Written by: Phindile Le Bris Sithole-Spong
As a fairly newly wed (2 and a half years now) I can honestly say that the idea of shared accounts always freaked me out. In part because of the horror stories I had imagined in my head. And heard happening to other people. To begin with money is a tricky topic. Add in knowing how and when your partner spends money can add even more drama, let alone stress that you just do not need or want. Personally I have always believed that everyone should have their own accounts. Especially if said people both have jobs etc. But after almost 7 years of dating and two years of marriage with an almost one year old. I al starting to rethink this idea.
Whilst I still think that accounts should be kept separate when you are just dating. I do think that with marriage and all that comes with it (owning property, having children etc). Then it’s time to rethink this idea. If you and your partner are not married and still have the above mentioned shared responsibilities then perhaps some sort of agreement should be made. Whilst marriage is no guarantee that someone will run off with all the money.

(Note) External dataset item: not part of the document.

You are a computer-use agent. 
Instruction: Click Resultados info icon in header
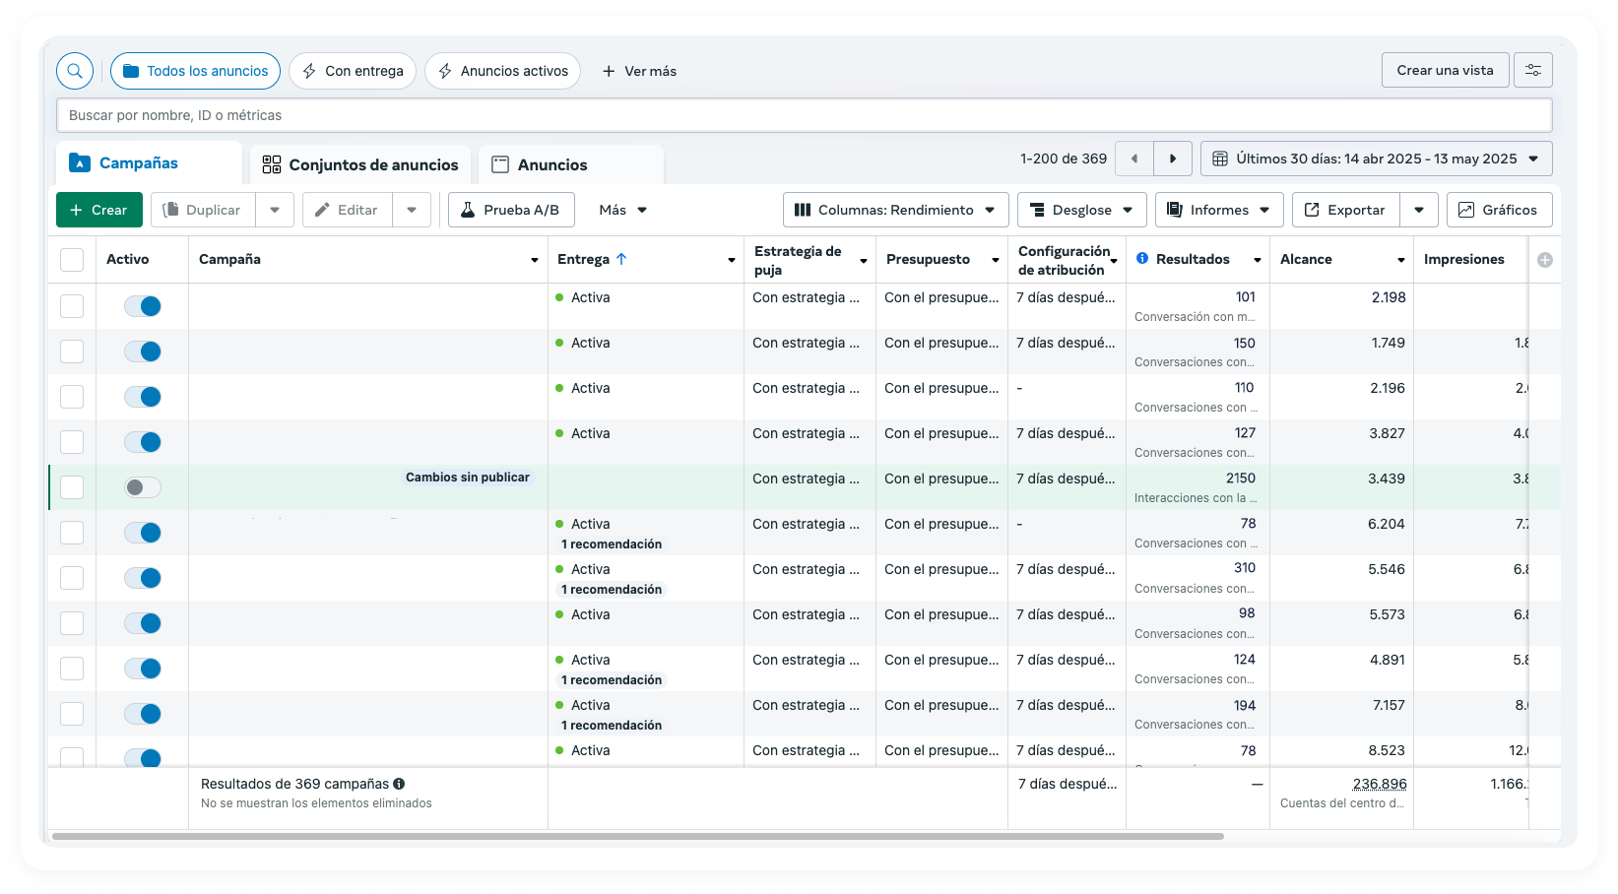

In the case of my marriage, we have a prenuptial agreement that protects us both. However this does not mean that my husband and I only have one account that we share. Instead we have our own separate accounts, as well as a shared account that we use for paying off our mortgage and taking care of our daughter.
As I am also the primary care giver to our daughter. This has meant that I have had to take a pay cut of sorts so that I can be a mother and wife. In this case the shared account also adds as a top up for myself when ever my personal account runs low or I need to buy things for the family and do not have the money in my personal account. It may seem complicated but it really is not. Partly because my husband and I have honest and frank discussions about what we want, what we expect and how we hope to grow our personal and shared wealth. This takes away the guilt that may come when I splurge on something out of my personal income budget but that can easily be covered by our shared account. Because as often as we talk finances. We also talk about things we are coveting and where we are financially.
In the interest of transparency I also have to note that it was not always this way. In part because neither one of us wanted to talk about money. And the idea of getting into fights often meant we just ignored the issue altogether. But with a baby and mortgages to pay. This is no longer possible or healthy. Nowadays we sit and chat about money like we do everything else. Even our Christmas gifts have a budget that we discuss.
But ultimately irregardless of my personal experience. It is important to set the rules and guidelines for your relationship early on. Even if you never foresee sharing an account. getting to a point where you and your partner can talk about such things is important. Because if I have learnt one thing, it is that life changes pretty quickly. And the more you plan ahead for any changes. The better not just for you but for your relationship too.
So ladies, I want to know, would you share an account with your significant other? If so under which circumstances? And if you already do how is it going?